Cibler le patrimoine mobilier ou immobilier ?

Comparé à nombre de voisins européens, le patrimoine – contrairement au travail – n’est pas si lourdement imposé en Belgique. Dans leurs programmes, pratiquement tous les partis s’accordent pour taxer davantage le capital, après le 13 juin, sans évoquer trop les détails de leurs intentions. Une piste serait de relever le précompte mobilier qui est de 15% pour les produits à revenu fixe, tels que les obligations et bons de caisse. Sentant le vent tourner, Febelfin, la fédération des banques, a déjà invité le futur gouvernement à faire preuve de prudence, en ressortant le refrain désormais connu : alourdir la fiscalité sur les produits financiers compliquerait l’accès au crédit et freinerait l’économie.
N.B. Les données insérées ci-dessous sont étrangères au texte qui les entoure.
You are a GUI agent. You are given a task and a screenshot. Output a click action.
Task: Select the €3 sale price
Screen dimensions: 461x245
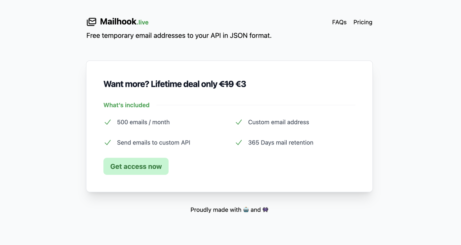click(x=242, y=84)
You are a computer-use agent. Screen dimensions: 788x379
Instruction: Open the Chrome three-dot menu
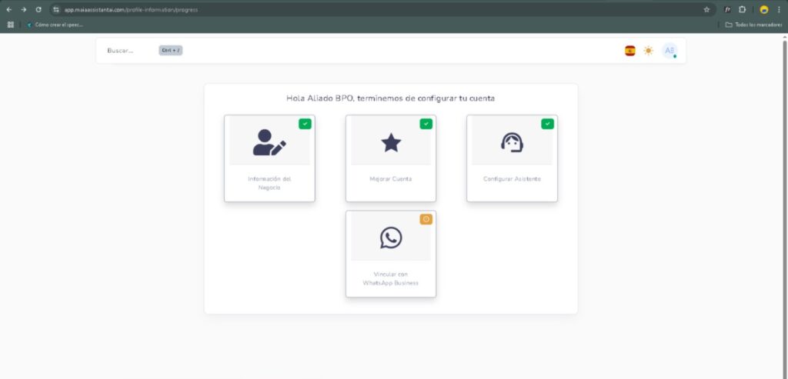pyautogui.click(x=779, y=9)
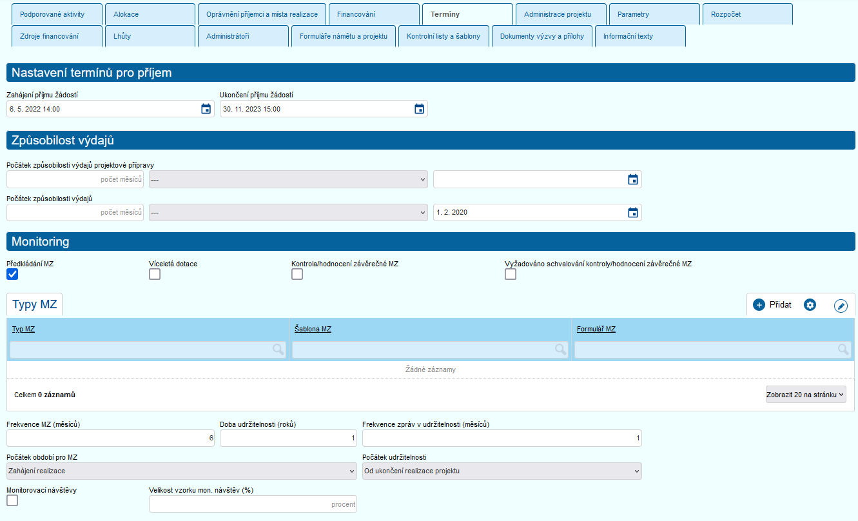Switch to the Rozpočet tab
The image size is (858, 521).
[x=748, y=14]
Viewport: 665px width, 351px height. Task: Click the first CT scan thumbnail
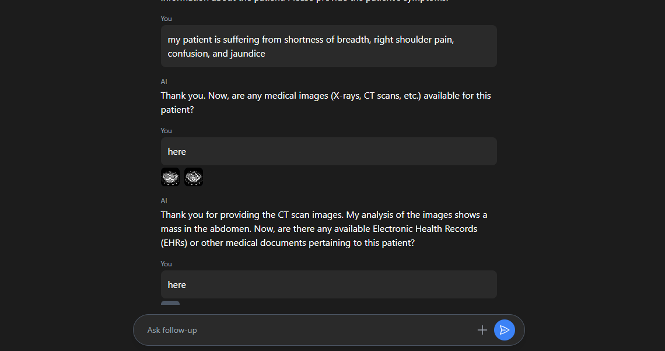coord(170,176)
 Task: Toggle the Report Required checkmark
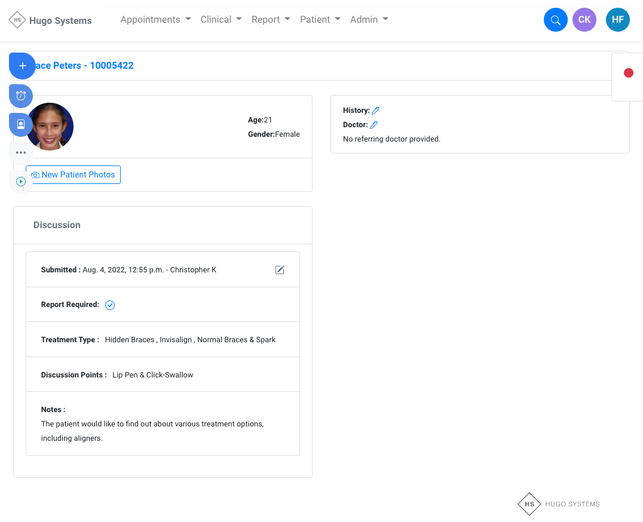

Autre piste en matière patrimoniale : l’immobilier. En ciblant les biens immeubles, l’avantage serait de réduire le risque de fuite des richesses au-delà de nos frontières. Un exemple : la Belgique ne taxe pas le loyer réel, sauf pour les locataires qui occupent le bien immobilier pour un usage professionnel. Que ce soit pour les immeubles qu’ils occupent ou pour ceux qu’ils louent, les propriétaires ne paient qu’un impôt sur le revenu cadastral. Lequel a été déterminé par la dernière péréquation (une révision normalement prévue tous les dix ans) des revenus cadastraux, calculée en… 1980 sur la base des revenus locatifs de 1975. En trente-cinq ans, certains quartiers, comme le Sablon à Bruxelles, ont vu leur valeur immobilière bien plus augmenter que d’autres. Une injustice à laquelle pourrait remédier le prochain exécutif.

Enfin, côté francophone, le PS et Ecolo proposent un impôt sur les grosses fortunes : à partir de 1,25 million d’euros pour les socialistes et de 1 million pour les verts, tout en exonérant la maison d’habitation et le patrimoine professionnel. Ce genre de mesure a déjà été évoquée lors d’autres campagnes électorales. Selon certains fiscalistes, même si le message passe bien au niveau de la population, cela supposerait de déployer beaucoup d’énergie administrative mais ne remplirait pas les caisses de l’Etat de manière substantielle et ferait fuir les fortunes françaises exilées en Belgique.